Bei den kognitivistischen und den konstruktivistischen Emotionstheorien handelt es sich im Kern um Lerntheorien, beruhen doch alle sozialen Konstruktionen auf Lernvorgängen. Den Unterschied muss man (ich?) mit Lupe suchen. Bei beiden Theoriegruppen vermisse ich die Unterscheidung zwischen der Konditionierung der emotional-evaluativen Erstreaktion und dem Umgang mit dieser Reaktion kraft kognitiver oder sozialer Kompetenz. Immerhin fällt es leichter, die Konditionierung der Erstreaktion im Kindesalter durch soziales Lernen zu erklären als durch kognitive Erfahrung. Aber auch soziales Lernen verlangt eine irgendwie primäre Fähigkeit zur Dekodierung der Gefühle anderer, bei Kindern insbesondere der Gefühle der Eltern. Hier bleibt (für mich) ein großes Rätsel.
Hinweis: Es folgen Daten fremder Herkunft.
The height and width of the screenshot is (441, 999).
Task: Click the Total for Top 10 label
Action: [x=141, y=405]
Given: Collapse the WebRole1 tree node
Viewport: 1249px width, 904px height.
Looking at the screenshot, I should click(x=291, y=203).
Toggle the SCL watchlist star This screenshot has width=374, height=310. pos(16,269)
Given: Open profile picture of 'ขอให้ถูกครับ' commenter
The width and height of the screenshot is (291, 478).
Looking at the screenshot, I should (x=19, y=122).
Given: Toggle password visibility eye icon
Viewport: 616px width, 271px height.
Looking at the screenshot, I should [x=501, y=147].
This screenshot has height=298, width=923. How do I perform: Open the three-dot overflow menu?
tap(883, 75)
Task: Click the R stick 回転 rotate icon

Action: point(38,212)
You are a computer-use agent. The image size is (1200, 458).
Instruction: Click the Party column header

Vielleicht kann die Frage, wie die emotionale Erstreaktion konditioniert ist, offen bleiben, wenn man nach Vermittlungsinstanzen sucht, welche die Emotionen auf Ausschnitte aus der Umwelt ausrichten. Soziologie und Sozialpsychologie beschreiben das Ergebnis des Lernvorgangs als Persönlichkeit, Attitüde, Skript, Frame oder Habitus. Die neuronal basierten Emotionen werden dabei allerdings kaum bedacht. Bevor ich diesen Sprung von der Individualpsychologie zur Sozialpsychologie oder gar Soziologie wage, will ich (demnächst) noch auf Nico H. Frijdas »Laws of Emotion« eingehen.


[1] Andreas B. Eder/Tobias Brosch, Emotion, in. Jochen Müsseler/Martina Rieger, Allgemeine Psychologie, 3. Aufl. 2017, 185–222; S. 209. Auführlicher Rainer Reisenzein, Einschätzungstheoretische Ansätze in der Emotionspsychologie, in Jürgen H. Otto u. a. (Hg.), Emotionspsychologie, 2000, 117–138, S. 117.
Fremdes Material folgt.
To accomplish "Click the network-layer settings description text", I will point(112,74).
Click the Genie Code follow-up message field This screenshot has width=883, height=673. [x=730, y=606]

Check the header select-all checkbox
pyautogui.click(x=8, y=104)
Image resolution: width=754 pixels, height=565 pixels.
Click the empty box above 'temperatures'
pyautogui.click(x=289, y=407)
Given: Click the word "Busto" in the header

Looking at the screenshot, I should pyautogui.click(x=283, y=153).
[2] Magda B. Arnold, Emotion and Personality, 1960, S. 182. Hervorhebung im Original.

[3] Agnes Moors/Phoebe C. Ellsworth/Klaus R. Scherer/Nico H. Frijda, Appraisal Theories of Emotion: State of the Art and Future Development, Emotion Review 2013, 119–124.

[4] Die Unterscheidung geht auf den Psychologen Richard Lazarus zurück (, den ich hier nur aus zweier Hand zitieren kann.

[5] Nico H. Frijda, The Emotions, 1986, S. 464.527

[6] A. a. O. S 173.

[7] Agnes Moors, On the Causal Role of Appraisal in Emotion, Emotion Review 2013, 132–140.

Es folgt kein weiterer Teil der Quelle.